[WRITTEN INSTRUCTION]
Copy out the records word for word, from the line containing "Open the notifications" through the line containing "Action: (138, 67)", including both of those lines.

Saved data entries
────────────────
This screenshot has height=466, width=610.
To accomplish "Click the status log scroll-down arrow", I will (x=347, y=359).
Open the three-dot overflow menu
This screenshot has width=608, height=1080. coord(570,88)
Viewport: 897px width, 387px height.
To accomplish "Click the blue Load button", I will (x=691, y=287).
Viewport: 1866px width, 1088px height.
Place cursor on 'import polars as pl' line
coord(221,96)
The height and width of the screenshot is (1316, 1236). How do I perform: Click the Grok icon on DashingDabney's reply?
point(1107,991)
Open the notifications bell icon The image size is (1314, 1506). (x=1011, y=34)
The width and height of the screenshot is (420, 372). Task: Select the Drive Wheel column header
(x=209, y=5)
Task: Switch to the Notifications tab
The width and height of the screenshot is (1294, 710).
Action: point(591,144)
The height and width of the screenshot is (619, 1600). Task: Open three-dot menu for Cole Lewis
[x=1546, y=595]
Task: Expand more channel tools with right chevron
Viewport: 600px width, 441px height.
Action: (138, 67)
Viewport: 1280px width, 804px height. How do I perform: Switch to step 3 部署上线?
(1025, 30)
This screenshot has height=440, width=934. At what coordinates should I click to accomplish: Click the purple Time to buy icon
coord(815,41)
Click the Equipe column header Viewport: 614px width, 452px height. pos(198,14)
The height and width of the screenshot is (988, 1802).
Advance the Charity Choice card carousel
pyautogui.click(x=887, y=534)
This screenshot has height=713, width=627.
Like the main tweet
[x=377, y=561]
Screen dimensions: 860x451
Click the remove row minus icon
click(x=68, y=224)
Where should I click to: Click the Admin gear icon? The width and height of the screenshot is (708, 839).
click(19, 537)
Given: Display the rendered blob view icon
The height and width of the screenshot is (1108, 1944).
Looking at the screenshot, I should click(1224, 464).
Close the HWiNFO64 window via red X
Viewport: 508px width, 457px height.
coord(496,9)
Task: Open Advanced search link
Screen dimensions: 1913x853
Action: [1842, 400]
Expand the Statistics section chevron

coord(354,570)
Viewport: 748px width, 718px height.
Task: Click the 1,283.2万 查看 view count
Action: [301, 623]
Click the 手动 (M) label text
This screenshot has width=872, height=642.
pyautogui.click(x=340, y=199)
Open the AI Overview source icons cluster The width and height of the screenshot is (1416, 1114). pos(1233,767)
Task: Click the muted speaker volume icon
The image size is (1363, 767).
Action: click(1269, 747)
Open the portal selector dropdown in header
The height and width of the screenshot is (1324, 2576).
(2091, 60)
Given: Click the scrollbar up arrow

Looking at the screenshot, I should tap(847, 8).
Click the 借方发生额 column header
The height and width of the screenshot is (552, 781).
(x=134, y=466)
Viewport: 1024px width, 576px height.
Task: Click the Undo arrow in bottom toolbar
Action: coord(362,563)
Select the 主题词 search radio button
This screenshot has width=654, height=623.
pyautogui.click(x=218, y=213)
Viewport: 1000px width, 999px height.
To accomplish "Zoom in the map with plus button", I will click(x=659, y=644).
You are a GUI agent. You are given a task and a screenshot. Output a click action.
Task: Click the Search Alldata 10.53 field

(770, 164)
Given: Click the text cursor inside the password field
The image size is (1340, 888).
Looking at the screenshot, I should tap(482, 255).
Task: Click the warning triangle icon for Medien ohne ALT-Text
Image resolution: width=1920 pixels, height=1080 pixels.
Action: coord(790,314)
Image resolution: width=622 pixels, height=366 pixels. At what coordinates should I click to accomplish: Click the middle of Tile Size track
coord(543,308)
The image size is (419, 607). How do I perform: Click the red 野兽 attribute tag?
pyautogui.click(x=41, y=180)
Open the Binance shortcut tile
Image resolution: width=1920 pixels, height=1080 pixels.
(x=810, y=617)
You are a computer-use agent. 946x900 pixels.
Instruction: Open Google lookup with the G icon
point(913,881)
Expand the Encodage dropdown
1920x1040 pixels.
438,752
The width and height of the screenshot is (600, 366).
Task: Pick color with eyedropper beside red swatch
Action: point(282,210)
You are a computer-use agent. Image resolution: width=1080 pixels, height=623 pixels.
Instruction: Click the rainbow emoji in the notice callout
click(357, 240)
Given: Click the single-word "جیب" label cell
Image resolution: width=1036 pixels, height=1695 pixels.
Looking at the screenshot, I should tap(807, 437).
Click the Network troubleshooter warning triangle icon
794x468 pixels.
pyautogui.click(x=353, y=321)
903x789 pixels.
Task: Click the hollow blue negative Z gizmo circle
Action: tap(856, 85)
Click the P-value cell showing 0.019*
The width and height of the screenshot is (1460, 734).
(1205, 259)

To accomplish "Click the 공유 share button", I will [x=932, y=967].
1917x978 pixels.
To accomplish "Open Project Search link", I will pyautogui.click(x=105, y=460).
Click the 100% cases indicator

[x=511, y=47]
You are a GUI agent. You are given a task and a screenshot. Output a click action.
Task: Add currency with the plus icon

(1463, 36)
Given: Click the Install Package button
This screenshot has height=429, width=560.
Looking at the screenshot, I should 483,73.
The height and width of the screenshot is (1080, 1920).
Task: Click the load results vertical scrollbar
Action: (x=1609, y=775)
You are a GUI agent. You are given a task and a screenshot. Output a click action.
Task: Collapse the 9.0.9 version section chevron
────────────────
[EXERCISE OUTPUT]
Open the notifications bell icon The image size is (1314, 1506). (x=1011, y=34)
The width and height of the screenshot is (420, 372). Task: Select the Drive Wheel column header
(x=209, y=5)
Task: Switch to the Notifications tab
The width and height of the screenshot is (1294, 710).
Action: point(591,144)
The height and width of the screenshot is (619, 1600). Task: Open three-dot menu for Cole Lewis
[x=1546, y=595]
Task: Expand more channel tools with right chevron
Viewport: 600px width, 441px height.
Action: (138, 67)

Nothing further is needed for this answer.